RECORDS SHOWN:
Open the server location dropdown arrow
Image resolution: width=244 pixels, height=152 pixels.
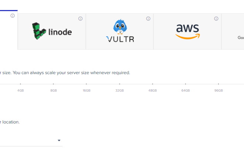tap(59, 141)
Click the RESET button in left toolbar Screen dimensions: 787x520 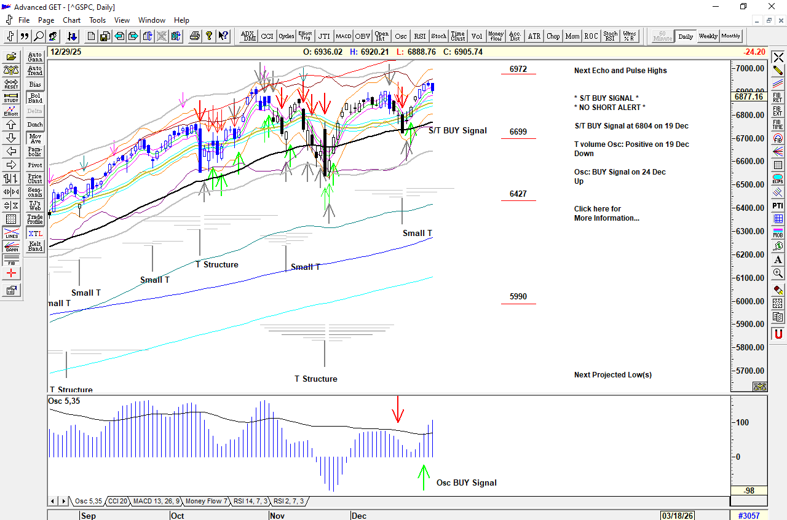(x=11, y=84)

==

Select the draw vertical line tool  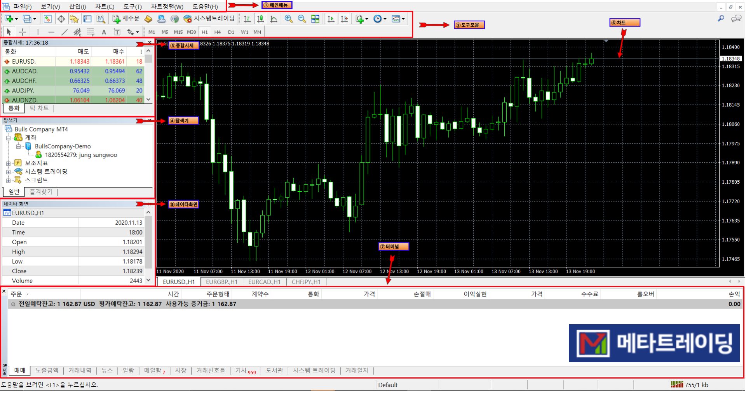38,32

DESCRIPTION OF THE TASK: Report the number of lines in the material above that contain the word "dropdown". Give only the number.

OUTPUT BELOW: 1